Digo isso para esclarecer que o relatório conclusivo é a narrativa do próprio Jáder. Mas os autos do processo são formados por depoimentos e inquirições, tomados em 1963 e 1967. Os de 1963 são depoimentos prestados à CPIinstaurada pela Câmara dos Deputados naquele ano. E os de 1967 são os termos de inquirição tomados no decorrer das investigações da Comissão presidida por Jáder. Na CPI de 1963 são ouvidos alguns funcionários do SPI e o diretor Moacyr Ribeiro Coelho, além dos deputados que integram a Comissão.
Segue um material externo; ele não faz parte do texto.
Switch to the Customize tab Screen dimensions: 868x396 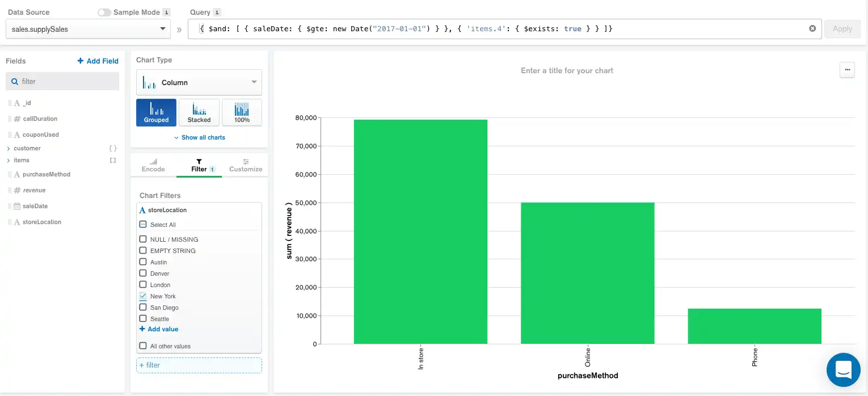(246, 166)
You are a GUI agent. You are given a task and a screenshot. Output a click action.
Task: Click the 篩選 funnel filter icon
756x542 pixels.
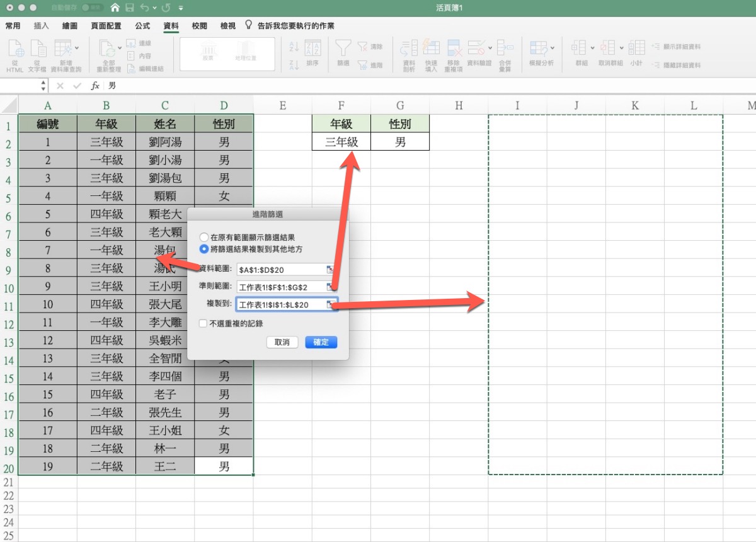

E na CI de 1967, além de funcionários, prestadores de serviço e diretores, há também a presença de alguns indígenas Kaingang, ainda que seja pequena a sua participação. As falas dos funcionários ora se complementam, ora se contradizem. Mas, o que se apreende do conjunto das narrativas é que, ainda que não se tenha como aferir, entre acusados e acusadores, quem é efetivamente o autor de alguns dos crimes, fato é que tais crimes ocorreram, pois eles estão vivos na memória destes povos diretamente afetados. Daí a importância em complementar a pesquisa da documentação textual com narrativas atuais, a partir da história oral e da memória destes povos.

 

“A violência contra os povos indígenas sempre existiu, e perdura até a atualidade”

IHU On-Line – Como o Relatório Figueiredo pode contribuir para a discussão indígena atualmente?

Elena Guimarães – Como disse antes, enquanto pesquisamos a respeito dos crimes contra os índios, seja no período investigado pela Comissão Nacional da Verdade, seja nos anos anteriores à ditadura, seja no Império, seja na atualidade, constatamos que aviolência contra os povos indígenas sempre existiu, e perdura até a atualidade. Por um lado, foi possível abrir um espaço na CNV para iniciar uma investigação sobre o tema, o que já representa algum avanço, mas há muito ainda a ser investigado.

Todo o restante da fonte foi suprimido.